Screenshot grounding data —
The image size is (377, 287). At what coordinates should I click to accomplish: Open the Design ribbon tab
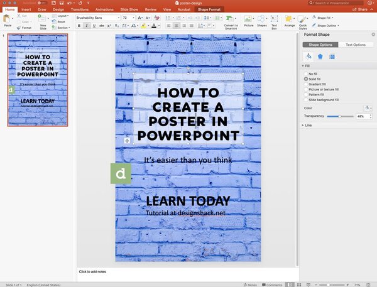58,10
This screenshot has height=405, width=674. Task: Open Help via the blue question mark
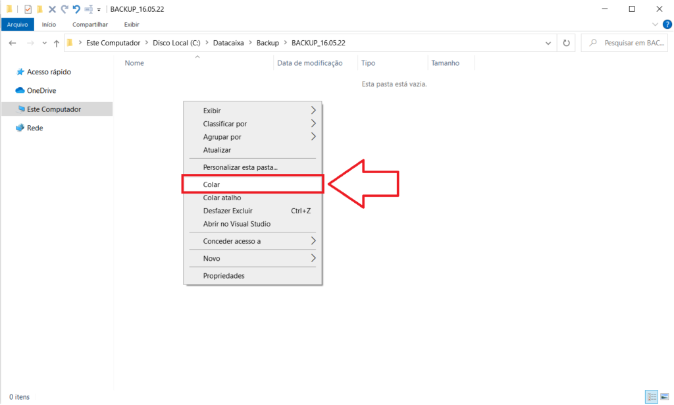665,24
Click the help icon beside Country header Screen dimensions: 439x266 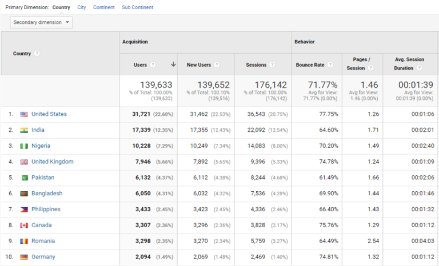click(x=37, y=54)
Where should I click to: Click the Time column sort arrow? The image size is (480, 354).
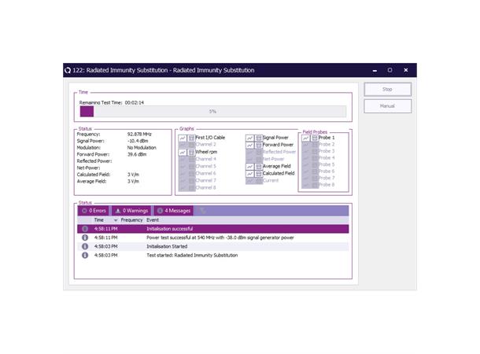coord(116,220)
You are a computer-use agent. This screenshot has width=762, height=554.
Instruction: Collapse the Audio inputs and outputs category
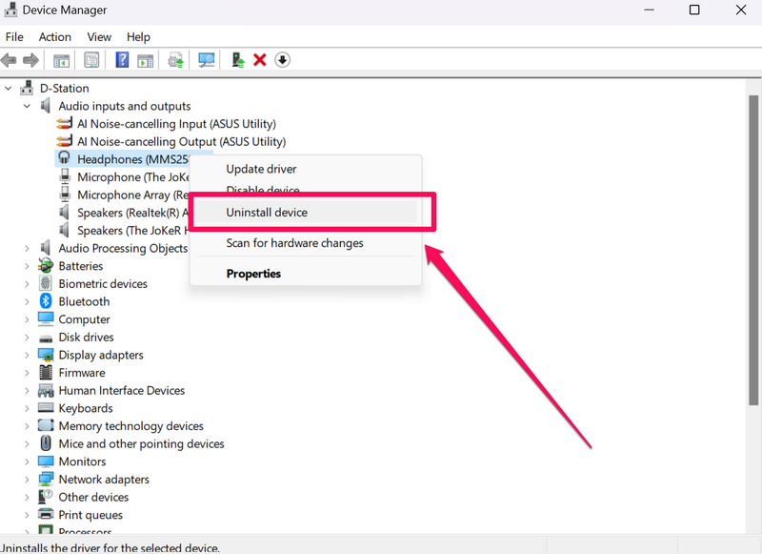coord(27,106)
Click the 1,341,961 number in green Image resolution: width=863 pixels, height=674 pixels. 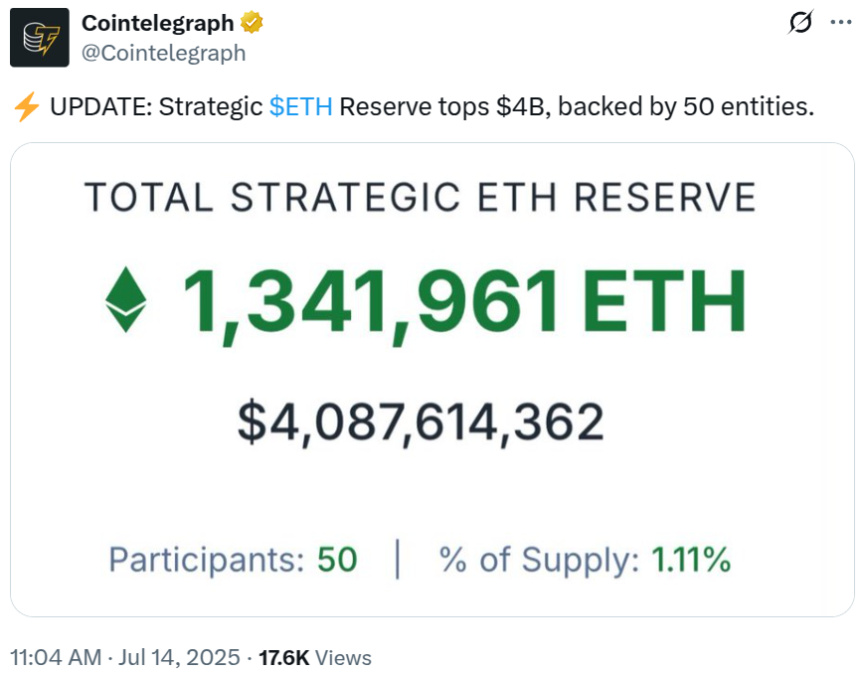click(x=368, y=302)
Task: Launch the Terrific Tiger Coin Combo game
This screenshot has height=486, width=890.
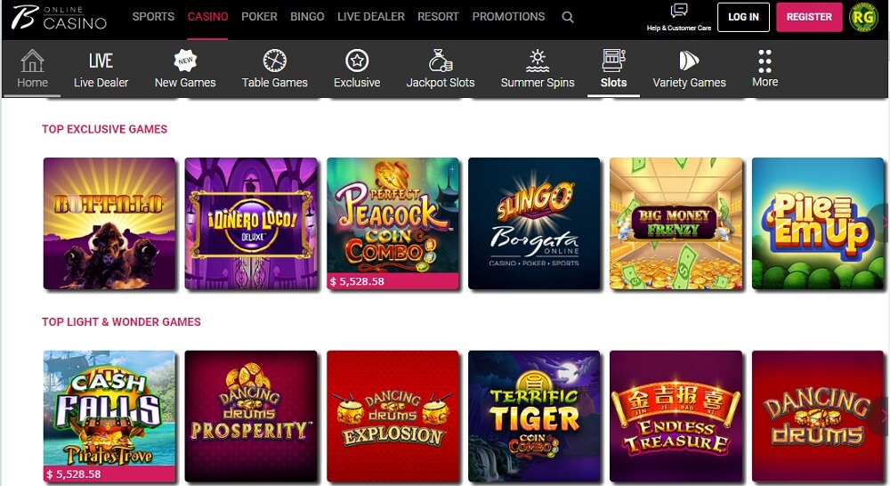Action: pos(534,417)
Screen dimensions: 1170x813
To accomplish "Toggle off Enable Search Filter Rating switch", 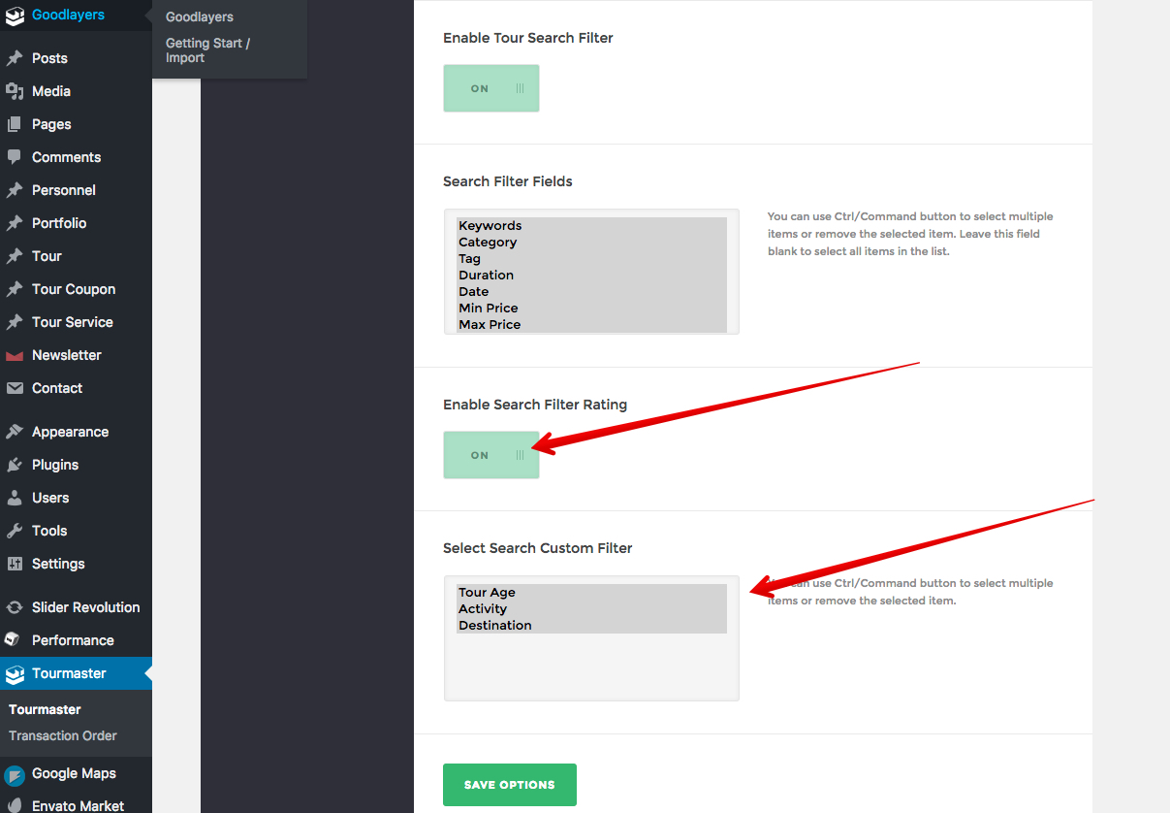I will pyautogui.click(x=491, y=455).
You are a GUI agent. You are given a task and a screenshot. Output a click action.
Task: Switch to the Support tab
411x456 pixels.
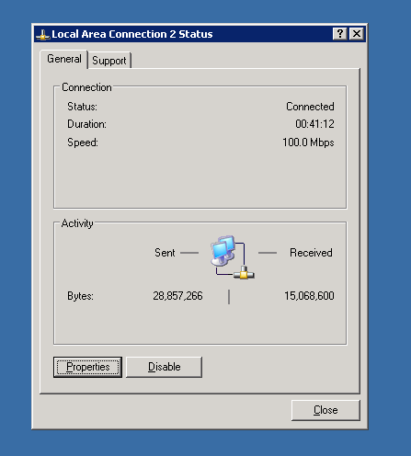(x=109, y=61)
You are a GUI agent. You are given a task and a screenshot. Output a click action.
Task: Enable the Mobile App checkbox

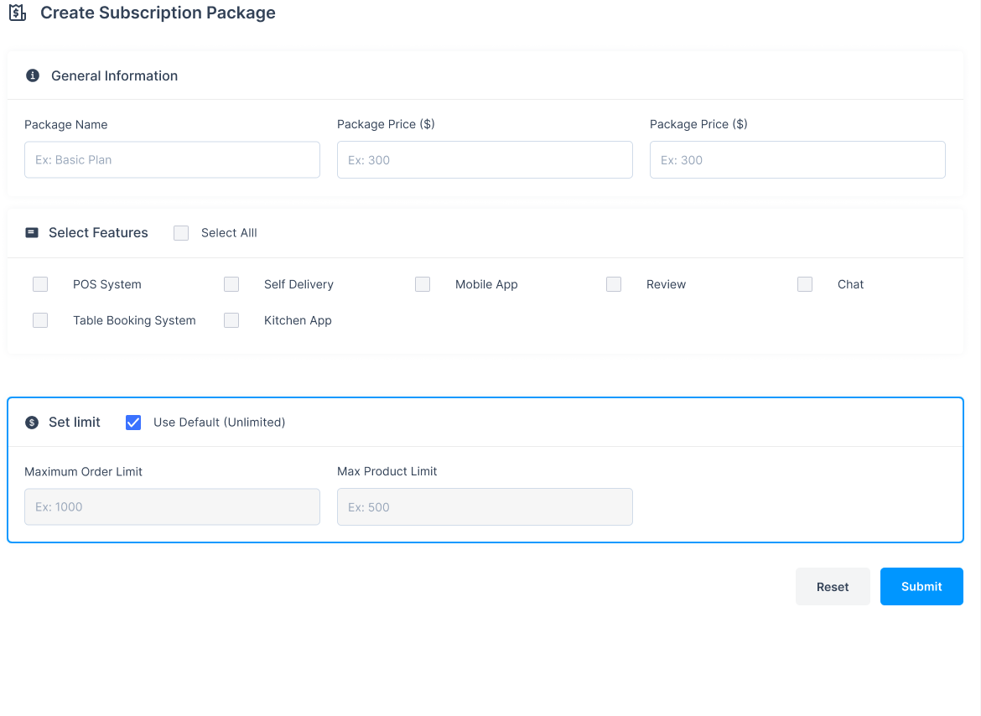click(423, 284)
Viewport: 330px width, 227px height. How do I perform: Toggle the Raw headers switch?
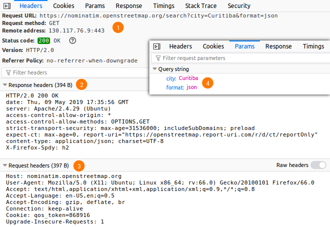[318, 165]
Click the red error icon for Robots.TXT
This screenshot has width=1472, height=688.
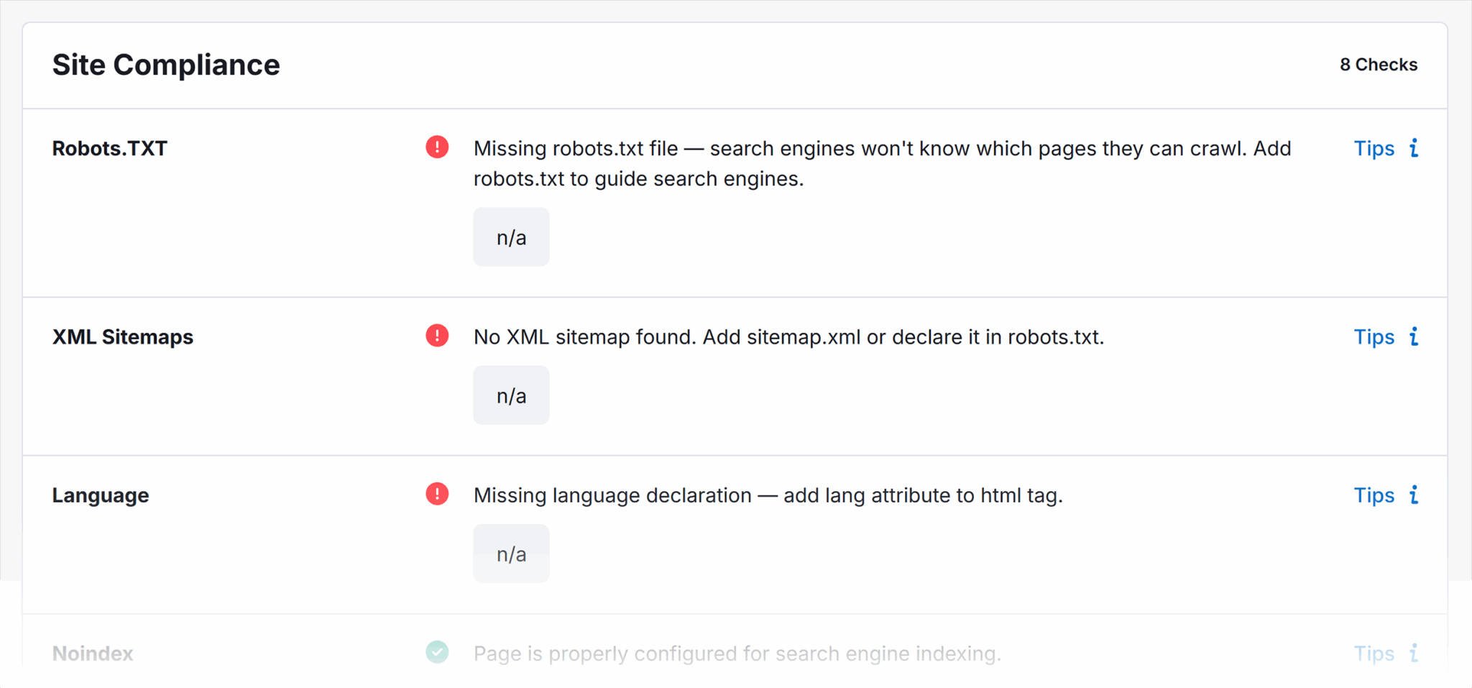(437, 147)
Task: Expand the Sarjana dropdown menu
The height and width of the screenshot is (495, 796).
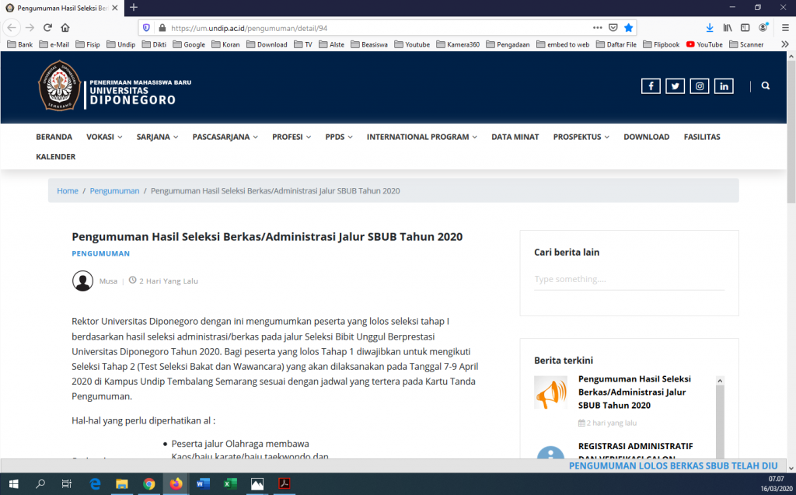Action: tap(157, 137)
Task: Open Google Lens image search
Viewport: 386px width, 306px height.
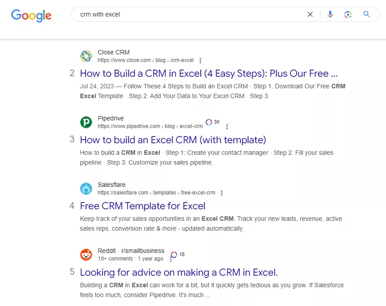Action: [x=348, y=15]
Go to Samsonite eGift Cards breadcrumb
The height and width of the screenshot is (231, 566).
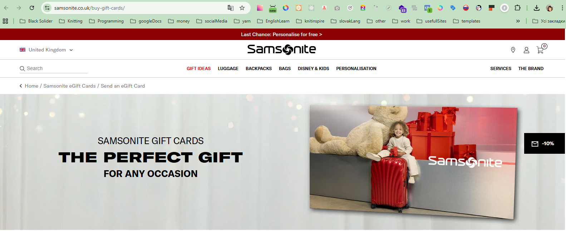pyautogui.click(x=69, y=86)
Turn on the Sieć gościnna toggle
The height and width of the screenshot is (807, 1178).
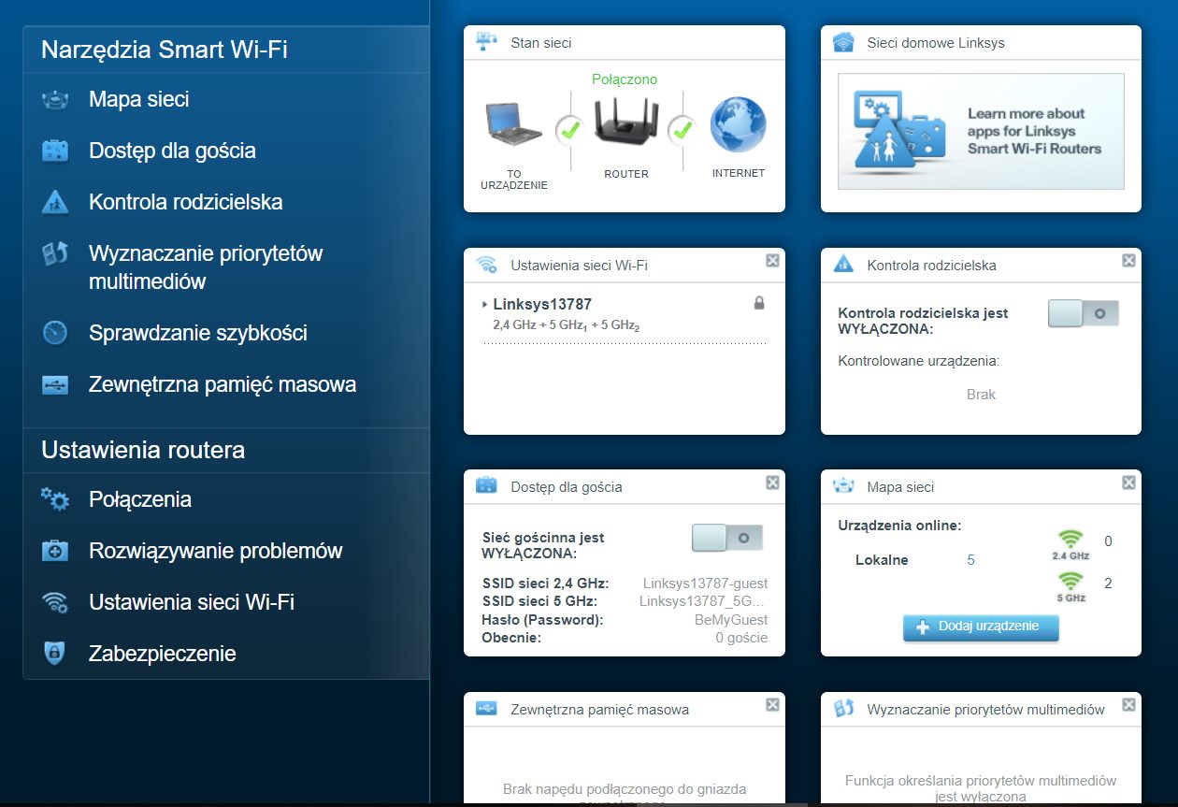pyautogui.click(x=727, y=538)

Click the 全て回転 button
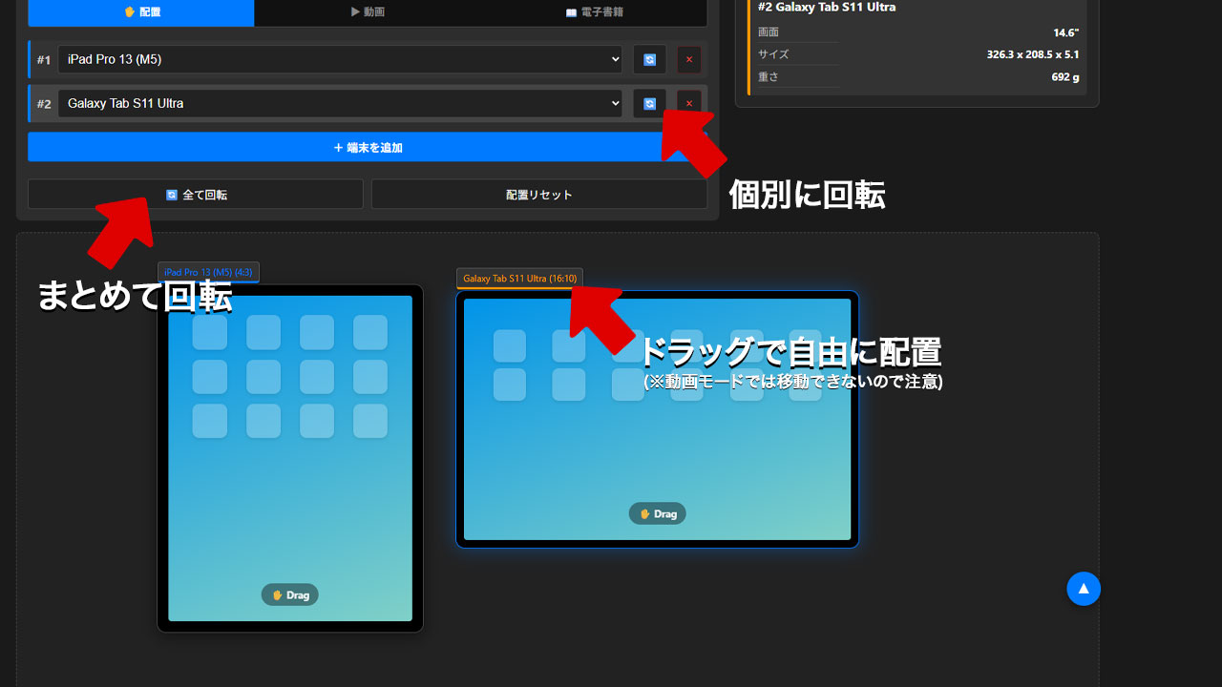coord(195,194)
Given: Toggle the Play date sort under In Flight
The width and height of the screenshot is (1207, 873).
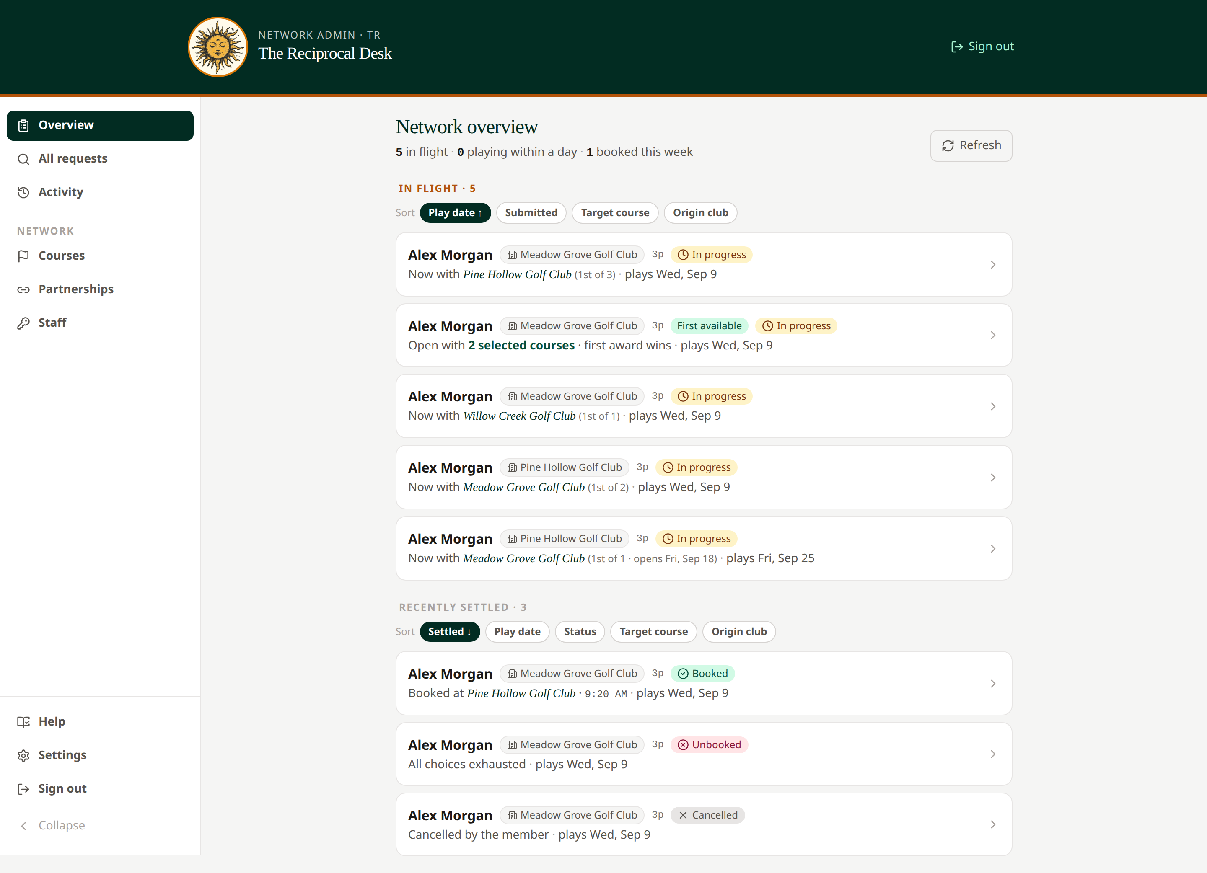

Assignment —
Without the pictures, set down the lines above from the line with "Task: Enable the Mobile App checkbox" up to and including the line with "Go to Samsonite eGift Cards breadcrumb" exactly as they stand.

Answer box —
Task: Enable the Mobile App checkbox

click(423, 284)
Viewport: 330px width, 227px height. How do I perform: Toggle the Raw headers switch?
[318, 165]
Click the red error icon for Robots.TXT
This screenshot has width=1472, height=688.
(437, 147)
Task: Expand the Sarjana dropdown menu
The height and width of the screenshot is (495, 796).
Action: tap(157, 137)
Task: Open Google Lens image search
Viewport: 386px width, 306px height.
Action: [x=348, y=15]
Go to Samsonite eGift Cards breadcrumb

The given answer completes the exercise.